Secondarily, I avoid the fast fashion industry, which we know is one of the main culprits for environmental degradation. I rarely buy any new clothes and instead go to clothing swaps or church basement sales, or I pick up vintage clothing. I’m pretty satisfied with that; I think I’m fairly fashionable! Lots of bloggers and YouTubers are showing that we do not need to keep up with the latest fashions coming from stores that just sell cheap clothes that fall apart and cost a tremendous amount to ship.
HH: Do you have your own garden at home, and if so, what do you grow there?
YB: I don’t. I live in an apartment and so I have a balcony garden. I grow herbs like basil and sage, and I have some calendula flowers that are very cheerful, but it’s not a robust garden. Thank goodness, I can come to Heschel and get my hands in the dirt.
HH: You’re a very talented artist. Did you ever consider making art full-time?
YB: Art is an excellent tool in my teaching.
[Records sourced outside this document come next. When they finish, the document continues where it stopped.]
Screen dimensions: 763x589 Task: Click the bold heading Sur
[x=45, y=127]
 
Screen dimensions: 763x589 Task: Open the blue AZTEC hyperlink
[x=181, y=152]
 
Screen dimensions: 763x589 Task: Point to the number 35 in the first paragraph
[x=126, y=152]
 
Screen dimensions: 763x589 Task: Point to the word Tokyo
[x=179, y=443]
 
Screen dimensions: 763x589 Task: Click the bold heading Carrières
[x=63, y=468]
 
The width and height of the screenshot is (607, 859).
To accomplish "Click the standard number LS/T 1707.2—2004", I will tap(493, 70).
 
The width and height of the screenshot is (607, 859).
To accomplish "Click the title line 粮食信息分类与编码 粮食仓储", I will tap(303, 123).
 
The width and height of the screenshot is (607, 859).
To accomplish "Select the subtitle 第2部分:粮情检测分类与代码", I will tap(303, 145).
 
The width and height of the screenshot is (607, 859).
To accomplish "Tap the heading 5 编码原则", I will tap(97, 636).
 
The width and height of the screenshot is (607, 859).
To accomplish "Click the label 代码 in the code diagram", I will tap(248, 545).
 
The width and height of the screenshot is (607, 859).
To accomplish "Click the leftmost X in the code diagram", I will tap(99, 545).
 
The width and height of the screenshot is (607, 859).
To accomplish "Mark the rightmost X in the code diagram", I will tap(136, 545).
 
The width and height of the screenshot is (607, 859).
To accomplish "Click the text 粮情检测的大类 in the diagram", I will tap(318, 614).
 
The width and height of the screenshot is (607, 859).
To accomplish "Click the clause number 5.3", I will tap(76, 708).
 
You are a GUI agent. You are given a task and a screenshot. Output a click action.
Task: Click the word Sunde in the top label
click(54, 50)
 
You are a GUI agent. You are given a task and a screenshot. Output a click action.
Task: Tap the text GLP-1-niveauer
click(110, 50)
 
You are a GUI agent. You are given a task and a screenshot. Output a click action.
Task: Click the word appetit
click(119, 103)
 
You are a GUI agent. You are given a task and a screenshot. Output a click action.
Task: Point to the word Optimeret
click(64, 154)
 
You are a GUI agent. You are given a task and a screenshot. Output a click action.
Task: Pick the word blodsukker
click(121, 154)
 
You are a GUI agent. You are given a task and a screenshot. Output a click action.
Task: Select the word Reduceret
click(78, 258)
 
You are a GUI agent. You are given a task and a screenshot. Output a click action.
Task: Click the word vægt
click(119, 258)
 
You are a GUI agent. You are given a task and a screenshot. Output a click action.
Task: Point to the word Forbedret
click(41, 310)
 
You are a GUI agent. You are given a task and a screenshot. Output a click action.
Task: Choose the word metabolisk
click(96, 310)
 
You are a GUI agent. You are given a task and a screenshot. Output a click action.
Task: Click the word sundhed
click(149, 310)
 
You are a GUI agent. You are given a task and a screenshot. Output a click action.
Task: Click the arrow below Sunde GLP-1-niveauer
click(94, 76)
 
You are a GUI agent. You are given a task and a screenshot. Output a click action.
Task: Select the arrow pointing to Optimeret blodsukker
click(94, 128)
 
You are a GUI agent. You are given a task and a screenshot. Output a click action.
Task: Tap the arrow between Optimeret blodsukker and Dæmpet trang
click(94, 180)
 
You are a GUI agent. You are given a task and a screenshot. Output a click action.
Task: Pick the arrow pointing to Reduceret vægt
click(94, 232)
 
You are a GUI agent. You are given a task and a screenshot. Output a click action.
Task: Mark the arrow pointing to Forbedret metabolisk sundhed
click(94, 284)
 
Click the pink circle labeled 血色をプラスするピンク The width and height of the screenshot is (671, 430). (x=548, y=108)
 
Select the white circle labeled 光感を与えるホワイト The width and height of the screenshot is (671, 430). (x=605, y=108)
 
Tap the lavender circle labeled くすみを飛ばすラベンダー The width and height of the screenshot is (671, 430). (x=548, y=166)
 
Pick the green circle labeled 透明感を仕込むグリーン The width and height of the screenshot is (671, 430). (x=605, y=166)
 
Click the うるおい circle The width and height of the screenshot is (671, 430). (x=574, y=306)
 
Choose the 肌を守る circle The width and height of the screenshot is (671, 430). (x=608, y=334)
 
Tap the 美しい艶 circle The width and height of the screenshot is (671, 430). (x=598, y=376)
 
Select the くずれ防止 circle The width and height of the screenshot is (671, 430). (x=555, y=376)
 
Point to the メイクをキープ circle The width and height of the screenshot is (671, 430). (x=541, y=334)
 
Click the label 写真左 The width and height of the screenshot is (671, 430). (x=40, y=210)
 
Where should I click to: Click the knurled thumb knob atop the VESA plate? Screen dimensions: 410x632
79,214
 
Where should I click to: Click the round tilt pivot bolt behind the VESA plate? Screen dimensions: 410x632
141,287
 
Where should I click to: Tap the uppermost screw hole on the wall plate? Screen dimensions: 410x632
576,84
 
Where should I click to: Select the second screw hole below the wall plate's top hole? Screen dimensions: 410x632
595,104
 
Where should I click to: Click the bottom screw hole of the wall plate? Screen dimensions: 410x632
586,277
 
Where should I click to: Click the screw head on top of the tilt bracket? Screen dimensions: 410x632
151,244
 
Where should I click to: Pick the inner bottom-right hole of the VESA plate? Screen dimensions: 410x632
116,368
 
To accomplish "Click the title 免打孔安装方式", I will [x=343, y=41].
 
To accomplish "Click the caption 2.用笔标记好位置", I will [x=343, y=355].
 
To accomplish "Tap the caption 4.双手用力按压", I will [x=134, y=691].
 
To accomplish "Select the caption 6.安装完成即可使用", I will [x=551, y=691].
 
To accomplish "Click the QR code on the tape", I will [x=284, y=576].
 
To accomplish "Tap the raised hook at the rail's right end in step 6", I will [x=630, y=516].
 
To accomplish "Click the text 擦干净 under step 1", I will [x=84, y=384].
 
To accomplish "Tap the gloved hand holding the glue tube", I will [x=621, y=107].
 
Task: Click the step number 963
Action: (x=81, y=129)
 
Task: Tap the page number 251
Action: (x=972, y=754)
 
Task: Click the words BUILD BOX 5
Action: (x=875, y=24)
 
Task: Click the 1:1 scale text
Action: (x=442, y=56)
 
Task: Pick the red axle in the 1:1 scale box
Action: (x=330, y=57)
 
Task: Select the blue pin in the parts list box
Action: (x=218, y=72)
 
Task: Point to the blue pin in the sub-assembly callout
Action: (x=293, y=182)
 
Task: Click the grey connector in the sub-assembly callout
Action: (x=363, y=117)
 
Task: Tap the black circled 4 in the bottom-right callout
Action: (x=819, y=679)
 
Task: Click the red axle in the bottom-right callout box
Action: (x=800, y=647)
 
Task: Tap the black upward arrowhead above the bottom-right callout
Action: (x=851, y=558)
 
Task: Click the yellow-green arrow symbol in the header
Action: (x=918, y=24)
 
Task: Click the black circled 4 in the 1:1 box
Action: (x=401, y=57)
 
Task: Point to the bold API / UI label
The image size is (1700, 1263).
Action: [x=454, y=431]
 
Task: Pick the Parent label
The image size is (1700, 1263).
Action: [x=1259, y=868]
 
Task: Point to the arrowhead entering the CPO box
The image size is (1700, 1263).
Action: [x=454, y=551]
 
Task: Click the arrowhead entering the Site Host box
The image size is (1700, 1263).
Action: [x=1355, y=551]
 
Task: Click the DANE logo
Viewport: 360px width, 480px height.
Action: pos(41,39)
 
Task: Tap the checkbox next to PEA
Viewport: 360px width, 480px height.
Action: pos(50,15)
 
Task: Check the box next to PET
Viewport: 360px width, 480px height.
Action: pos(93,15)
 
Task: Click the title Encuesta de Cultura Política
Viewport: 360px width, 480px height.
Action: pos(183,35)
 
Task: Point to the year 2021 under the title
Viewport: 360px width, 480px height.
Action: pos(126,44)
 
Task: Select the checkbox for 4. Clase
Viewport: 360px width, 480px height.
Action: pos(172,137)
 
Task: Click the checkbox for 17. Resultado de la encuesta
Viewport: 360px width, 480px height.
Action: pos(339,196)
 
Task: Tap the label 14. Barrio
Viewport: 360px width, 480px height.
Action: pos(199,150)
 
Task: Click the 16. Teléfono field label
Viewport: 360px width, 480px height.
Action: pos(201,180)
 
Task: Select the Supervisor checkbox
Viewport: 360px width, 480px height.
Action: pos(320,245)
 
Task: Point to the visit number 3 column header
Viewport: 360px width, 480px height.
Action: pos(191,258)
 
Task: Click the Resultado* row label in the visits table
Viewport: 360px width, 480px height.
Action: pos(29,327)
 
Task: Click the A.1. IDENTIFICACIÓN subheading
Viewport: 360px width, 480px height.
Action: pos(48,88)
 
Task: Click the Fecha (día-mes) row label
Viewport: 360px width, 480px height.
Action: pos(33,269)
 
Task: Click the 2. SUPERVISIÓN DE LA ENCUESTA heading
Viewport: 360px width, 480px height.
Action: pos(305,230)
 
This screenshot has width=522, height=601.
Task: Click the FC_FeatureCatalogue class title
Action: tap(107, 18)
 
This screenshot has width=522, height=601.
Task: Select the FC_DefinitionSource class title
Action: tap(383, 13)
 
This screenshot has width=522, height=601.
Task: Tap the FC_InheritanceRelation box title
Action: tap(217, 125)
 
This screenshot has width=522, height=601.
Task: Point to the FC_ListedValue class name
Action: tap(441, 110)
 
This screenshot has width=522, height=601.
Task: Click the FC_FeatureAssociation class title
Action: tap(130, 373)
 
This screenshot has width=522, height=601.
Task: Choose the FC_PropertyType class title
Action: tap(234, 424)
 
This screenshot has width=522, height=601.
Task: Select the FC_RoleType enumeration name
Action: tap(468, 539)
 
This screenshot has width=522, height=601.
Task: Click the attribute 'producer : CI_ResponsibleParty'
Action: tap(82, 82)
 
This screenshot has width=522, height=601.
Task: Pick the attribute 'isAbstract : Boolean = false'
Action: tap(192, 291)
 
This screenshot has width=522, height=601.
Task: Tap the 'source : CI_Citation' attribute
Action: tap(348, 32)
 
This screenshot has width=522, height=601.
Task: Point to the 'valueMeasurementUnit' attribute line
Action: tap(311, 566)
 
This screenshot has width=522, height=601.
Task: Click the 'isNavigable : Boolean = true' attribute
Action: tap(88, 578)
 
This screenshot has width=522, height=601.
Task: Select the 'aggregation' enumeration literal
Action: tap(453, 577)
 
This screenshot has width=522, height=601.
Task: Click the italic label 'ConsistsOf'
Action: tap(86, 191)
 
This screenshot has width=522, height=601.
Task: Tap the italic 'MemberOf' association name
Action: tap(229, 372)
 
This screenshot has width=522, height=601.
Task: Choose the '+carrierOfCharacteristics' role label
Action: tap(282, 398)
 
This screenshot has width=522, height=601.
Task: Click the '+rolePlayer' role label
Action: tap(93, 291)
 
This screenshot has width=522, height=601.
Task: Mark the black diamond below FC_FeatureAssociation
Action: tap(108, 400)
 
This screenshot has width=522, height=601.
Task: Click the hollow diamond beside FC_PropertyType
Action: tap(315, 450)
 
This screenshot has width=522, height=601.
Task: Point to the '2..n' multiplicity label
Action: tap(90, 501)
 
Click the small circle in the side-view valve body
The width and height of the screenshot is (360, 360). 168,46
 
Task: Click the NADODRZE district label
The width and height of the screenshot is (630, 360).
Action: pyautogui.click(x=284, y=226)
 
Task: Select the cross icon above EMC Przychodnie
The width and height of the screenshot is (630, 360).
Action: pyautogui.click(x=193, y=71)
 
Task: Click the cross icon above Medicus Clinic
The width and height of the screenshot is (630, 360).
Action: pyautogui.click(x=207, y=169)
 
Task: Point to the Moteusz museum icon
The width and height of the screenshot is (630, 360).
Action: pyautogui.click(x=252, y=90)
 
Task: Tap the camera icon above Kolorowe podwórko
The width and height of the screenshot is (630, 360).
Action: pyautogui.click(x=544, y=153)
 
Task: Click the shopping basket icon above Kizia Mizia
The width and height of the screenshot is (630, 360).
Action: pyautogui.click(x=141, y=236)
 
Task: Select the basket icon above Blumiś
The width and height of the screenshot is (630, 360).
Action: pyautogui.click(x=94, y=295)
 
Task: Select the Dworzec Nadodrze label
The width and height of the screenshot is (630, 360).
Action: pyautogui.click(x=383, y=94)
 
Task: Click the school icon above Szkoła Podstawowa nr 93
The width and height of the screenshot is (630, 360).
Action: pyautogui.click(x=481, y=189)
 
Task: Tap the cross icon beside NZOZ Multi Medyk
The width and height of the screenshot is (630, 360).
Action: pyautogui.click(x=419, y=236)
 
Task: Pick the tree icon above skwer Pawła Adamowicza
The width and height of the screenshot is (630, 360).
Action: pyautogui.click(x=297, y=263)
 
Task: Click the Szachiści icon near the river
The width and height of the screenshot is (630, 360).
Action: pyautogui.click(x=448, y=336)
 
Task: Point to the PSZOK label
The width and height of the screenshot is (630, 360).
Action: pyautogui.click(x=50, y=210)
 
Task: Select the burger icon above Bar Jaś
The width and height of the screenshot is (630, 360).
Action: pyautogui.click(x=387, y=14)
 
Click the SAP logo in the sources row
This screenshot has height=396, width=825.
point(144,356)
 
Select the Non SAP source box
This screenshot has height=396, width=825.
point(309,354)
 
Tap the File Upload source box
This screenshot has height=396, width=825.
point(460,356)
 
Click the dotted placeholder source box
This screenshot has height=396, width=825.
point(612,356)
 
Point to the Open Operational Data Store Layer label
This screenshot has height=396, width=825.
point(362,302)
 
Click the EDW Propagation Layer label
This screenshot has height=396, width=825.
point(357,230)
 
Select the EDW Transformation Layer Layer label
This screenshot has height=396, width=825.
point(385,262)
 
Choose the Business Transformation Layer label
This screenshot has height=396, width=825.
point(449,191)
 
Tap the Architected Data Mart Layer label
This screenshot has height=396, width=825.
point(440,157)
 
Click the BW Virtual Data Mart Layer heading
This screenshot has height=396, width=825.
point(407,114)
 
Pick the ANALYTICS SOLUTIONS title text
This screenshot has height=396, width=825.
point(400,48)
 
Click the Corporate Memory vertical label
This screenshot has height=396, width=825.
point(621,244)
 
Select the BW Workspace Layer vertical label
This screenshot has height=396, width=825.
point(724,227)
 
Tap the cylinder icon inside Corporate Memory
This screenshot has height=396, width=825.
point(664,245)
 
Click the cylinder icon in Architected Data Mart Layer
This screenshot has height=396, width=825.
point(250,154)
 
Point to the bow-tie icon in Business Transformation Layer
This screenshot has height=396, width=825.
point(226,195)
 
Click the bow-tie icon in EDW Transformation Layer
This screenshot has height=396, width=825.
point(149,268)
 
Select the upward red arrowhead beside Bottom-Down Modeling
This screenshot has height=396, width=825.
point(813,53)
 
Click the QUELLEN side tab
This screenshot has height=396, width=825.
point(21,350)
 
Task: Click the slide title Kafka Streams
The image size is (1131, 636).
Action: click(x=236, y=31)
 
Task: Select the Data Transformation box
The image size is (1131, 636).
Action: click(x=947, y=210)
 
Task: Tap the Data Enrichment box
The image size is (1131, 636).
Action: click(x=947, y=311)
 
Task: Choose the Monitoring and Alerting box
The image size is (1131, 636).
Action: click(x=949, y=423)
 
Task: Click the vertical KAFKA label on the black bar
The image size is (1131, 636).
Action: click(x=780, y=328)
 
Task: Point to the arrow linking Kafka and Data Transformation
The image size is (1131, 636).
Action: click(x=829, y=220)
I love using it when I’m teaching to create displays and inspire students. But no, it’s a bit beyond me to do art full time.
HH: Well, we appreciate your art, anyway! What do you like to do in your spare time?
YB: I’m a big reader. I also do yoga, meditate, hike, and play tennis—I like to be outside and move my body. I also enjoy going to art galleries and having dinner with friends when it’s possible. I love cooking and really miss the big dinners.
HH: Do you have a favorite hike in the GTA that you can recommend?
YB: I’m a big ravine lady! I’m missing out on the mountains that we used to have when we lived in Seoul, but I like to wander the ravines. I always go through the Mount Pleasant cemetery, down through the Brickworks, and then circle back around.
HH: When online learning is foisted upon us, what is the silver lining for you in working from home?
YB: I detest online learning and I cannot speak about a silver lining until I say that. It’s unhealthy for students and teachers; it’s unproductive and demoralizing. Having said that, the silver lining is eating lunch with my husband.
HH: Just for fun, what celebrity do people say you look like?
YB: Nobody has ever said that I look like a celebrity until this year, when my students did a celebrity lookalike for teachers. I asked them who I was, and they said Snow White. I thought that was really great because that’s my ideal life: living in the woods with birds and deer and cooking. That’s what I want!
HH: What about the dwarves?
YB: Yeah, they can hang around, I like cooking for everyone, and a good nap never hurt anybody. So Snow White works.
HH: Awesome! Thank you so much for your time today, Yarden.